According to Temesgen, Dereje was shot dead in broad daylight on a street filled with people. He claims his brother had no involvement in politics. He was too busy with his studies and church service.
A week after his murder, a youth claiming to be an eyewitness said that a group of Oromia Special Forces standing on the side of the road in Shambu town stopped and started questioning Dereje, who was on his way back home from church.
“Within a few minutes, the government forces started firing their guns at him,” he told Ethiopia Insight.
A month prior to Dereje’s murder, Amhara militants raided his family’s village in Wolkite Kebele of Amuru Wereda. “Fano killed 16 people including three elderly people and burnt many houses in our parent’s village,” Temesgen said.
In Oromia, killings of civilians by both state and non-state actors have become the new normal. Extrajudicial executions by security forces and ethnic-based killings by armed groups have resulted in the death of thousands of civilians over the last four years.
Multiple armed groups operate in Oromia, and all are accused of such killings. The OLA, government forces, an alleged regime-allied OLA clone, Amhara Fano and local militias, and other unidentified armed groups have an active presence in Oromia, especially in Wollega.
As part of the continually evolving situation, the federal government and Fano, former allies in the wars against the TPLF and OLA, have been battling since last August as part of the protracted fallout from the November 2022 peace deal that ended the Tigray war.
While the Oromo opposition is somewhat divided on whether to support the armed insurgency and what exactly self-determination should entail, they agree the crisis in Oromia is driven by successive Ethiopian regimes violently suppressing Oromo autonomy.
After the “fake” federalism of the Ethiopian Peoples’ Revolutionary Democratic Front (EPRDF) era, when a ruling coalition controlled by the Tigray People’s Liberation Front (TPLF) made all the decisions from the center, Oromo nationalists believe self-rule has deteriorated further under Abiy Ahmed and his Prosperity Party, the EPRDF’s successor.
To add to the woes, after the EPRDF system began to disintegrate in 2018, the clash between Amhara nationalists, who view imperial Ethiopia as a relatively benign, modernizing construct, and Oromo nationalists, who want to deconstruct that empire-state, has heated up, complicating the Oromia conflict, and exacerbating civilian suffering.
History Repeating
From 2014 to 2018, many Oromos, particularly among the youth, protested against the authoritarianism of the EPRDF, and the dominance of the TPLF within it.
As throughout its almost three-decade rule, the EPRDF’s response included a brutal crackdown on protesters that led to hundreds of deaths, the arrest of tens of thousands of civilians in Oromia, and the declaration of a State of Emergency in October 2016, which facilitated an even more authoritarian approach by suspending elements of due process.
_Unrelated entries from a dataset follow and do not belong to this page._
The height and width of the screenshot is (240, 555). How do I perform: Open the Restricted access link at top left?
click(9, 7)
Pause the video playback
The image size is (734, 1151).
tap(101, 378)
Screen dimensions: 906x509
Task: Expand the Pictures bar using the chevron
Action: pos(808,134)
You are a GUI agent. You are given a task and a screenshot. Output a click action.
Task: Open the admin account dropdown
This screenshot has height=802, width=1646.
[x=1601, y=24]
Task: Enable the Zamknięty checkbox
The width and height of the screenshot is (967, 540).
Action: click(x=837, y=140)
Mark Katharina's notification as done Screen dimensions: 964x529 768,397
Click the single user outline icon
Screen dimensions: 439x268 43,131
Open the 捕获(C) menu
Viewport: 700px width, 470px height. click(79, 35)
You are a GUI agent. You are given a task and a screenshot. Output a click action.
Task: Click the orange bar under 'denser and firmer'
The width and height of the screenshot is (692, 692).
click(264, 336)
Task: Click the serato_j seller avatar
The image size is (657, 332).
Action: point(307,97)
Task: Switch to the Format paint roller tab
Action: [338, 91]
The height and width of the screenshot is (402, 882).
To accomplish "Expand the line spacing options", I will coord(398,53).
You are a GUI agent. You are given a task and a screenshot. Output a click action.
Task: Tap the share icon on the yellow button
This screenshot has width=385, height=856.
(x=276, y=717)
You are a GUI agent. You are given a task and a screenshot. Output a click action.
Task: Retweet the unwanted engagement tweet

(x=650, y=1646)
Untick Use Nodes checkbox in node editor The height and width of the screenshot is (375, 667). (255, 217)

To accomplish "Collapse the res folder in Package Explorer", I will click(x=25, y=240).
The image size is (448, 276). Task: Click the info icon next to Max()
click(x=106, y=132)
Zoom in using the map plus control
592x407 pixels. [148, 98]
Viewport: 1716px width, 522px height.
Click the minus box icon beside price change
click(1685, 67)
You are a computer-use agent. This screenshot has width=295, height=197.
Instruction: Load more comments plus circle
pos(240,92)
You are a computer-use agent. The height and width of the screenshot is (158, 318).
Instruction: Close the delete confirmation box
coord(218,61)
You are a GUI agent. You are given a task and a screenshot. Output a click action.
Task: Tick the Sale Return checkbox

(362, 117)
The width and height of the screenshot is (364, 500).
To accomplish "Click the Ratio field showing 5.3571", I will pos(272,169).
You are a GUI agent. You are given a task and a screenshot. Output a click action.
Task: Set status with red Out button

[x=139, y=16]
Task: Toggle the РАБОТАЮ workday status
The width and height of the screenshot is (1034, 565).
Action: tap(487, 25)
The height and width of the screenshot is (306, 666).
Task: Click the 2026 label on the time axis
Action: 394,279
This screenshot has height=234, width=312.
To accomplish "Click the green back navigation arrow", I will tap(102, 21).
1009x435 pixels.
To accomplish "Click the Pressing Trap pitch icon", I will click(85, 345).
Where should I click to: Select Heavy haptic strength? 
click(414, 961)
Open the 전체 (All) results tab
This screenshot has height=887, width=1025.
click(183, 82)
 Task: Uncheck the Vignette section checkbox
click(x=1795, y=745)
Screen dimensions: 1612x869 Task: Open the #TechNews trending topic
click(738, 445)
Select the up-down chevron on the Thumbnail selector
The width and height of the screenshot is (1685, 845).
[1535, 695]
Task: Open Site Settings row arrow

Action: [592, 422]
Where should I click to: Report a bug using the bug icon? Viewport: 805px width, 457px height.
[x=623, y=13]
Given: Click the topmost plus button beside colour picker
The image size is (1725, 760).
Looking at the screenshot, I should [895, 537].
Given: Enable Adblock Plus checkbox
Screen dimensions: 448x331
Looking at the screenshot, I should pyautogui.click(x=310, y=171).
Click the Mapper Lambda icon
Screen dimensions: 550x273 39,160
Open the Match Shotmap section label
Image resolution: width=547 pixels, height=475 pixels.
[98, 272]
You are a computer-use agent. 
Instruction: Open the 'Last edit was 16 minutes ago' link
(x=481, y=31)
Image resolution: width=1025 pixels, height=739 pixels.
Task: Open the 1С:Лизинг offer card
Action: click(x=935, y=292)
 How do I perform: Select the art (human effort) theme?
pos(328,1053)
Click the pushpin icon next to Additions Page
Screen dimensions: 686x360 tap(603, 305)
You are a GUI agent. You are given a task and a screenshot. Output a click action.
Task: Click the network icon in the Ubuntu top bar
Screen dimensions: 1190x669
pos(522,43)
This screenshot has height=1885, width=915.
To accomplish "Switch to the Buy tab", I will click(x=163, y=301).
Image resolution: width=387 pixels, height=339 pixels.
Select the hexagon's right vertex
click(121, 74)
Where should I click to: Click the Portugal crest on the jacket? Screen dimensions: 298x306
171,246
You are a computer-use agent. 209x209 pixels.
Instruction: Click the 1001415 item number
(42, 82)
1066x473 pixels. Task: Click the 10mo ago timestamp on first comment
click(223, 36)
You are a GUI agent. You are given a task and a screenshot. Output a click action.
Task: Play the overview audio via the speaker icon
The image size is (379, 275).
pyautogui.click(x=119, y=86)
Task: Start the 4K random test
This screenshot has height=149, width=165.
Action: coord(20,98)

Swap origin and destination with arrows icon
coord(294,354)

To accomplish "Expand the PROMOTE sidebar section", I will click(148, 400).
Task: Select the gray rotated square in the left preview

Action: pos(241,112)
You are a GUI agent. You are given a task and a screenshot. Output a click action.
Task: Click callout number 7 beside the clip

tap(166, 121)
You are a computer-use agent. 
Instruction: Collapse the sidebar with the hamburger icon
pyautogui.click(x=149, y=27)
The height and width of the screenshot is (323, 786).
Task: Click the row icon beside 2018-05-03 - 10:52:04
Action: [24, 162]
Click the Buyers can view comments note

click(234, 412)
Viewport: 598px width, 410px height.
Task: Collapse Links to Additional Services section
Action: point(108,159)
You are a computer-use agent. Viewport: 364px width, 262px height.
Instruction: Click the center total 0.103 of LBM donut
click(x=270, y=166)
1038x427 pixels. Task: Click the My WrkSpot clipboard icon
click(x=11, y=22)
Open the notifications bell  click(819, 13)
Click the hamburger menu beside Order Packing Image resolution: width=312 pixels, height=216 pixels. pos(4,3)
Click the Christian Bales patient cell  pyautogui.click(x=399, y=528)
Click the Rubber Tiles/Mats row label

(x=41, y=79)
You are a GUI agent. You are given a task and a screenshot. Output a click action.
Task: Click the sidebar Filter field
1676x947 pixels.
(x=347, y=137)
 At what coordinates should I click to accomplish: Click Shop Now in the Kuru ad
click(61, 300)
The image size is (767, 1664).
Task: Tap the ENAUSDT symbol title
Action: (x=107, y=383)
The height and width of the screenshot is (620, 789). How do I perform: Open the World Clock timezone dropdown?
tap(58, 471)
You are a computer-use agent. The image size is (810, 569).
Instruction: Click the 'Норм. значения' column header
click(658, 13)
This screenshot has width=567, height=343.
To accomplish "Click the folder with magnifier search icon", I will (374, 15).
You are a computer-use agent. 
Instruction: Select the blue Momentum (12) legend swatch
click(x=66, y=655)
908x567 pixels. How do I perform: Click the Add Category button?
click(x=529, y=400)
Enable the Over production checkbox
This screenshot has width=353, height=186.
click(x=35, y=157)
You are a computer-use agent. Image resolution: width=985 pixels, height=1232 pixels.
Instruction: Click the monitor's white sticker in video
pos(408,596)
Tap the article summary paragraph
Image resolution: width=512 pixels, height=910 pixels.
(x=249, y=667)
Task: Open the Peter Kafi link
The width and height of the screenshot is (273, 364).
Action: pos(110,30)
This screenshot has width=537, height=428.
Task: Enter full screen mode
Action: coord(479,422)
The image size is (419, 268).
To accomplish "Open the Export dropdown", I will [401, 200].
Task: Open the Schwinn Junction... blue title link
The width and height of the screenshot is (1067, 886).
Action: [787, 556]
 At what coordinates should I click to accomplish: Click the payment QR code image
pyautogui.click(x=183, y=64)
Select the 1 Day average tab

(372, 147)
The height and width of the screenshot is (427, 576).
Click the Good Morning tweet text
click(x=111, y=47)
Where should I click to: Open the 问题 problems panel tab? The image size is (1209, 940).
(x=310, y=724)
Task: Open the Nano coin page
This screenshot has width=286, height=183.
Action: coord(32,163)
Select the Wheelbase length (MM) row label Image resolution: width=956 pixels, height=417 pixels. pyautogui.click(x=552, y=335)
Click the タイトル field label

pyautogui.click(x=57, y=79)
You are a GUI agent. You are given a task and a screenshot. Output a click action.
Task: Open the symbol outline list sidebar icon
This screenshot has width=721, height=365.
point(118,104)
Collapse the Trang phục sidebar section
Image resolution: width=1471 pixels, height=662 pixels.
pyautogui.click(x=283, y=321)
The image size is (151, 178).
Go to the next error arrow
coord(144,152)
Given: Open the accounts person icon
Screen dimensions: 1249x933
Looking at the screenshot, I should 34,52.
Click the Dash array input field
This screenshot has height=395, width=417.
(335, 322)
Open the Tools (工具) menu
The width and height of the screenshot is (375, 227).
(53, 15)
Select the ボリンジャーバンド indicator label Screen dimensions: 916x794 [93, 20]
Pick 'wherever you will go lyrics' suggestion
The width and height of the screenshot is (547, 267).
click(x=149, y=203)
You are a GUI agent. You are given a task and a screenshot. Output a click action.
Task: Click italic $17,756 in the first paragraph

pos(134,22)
Team Lemma, a faction within the EPRDF’s Oromo People’s Democratic Organization (OPDO), of which Prime Minister Abiy Ahmed was a member, began listening to Oromo protesters and talking on behalf of them. The team was later joined by a group in the EPRDF’s Amhara National Democratic Movement (ANDM).
By speaking the language of the protesters in the streets, Team Lemma and the ANDM presented themselves as revolutionaries from within the EPRDF. In late 2017, under heavy pressure, the EPRDF pledged to reform itself and respect the rights of the people.
In the first quarter of 2018, the EPRDF Executive Committee announced the decision to release political prisoners and open up the political landscape, and handed the position of EPRDF chairman to Abiy, a rising star in the OPDO. He was then inaugurated as Prime Minister in April 2018.
For some time, Abiy followed the reforms agreed on by the Executive Committee, such as releasing political prisoners. He also made peace with Eritrea, a long-time adversary of the TPLF and Ethiopia, and allowed the return of several armed rebel groups classified as terrorists by the federal government.
But, in order to consolidate his power, Abiy’s government employed a strategy used by the EPRDF to suppress any meaningful opposition in Oromia: arresting suspected supporters and members of the two most popular Oromo nationalist parties, the Oromo Liberation Front (OLF) and Oromo Federalist Congress (OFC).
As Abiy distanced himself from the demands of the Oromo protesters, he aligned himself with Amhara elites, praising Ethiopian emperors who subjugated and oppressed Ethiopia’s nations and nationalities.
Additionally—in what Oromo and other ethno-nationalists view as an attempt to centralize power but supporters cast as an attempt to narrow the splits between Ethiopia’s communities—he merged almost all of the EPRDF parties and their allies into the Prosperity Party in 2019, despite opposition from within his party, the rebranded Oromo Democracy Party (ODP). The TPLF was the only one to reject the consolidation outright.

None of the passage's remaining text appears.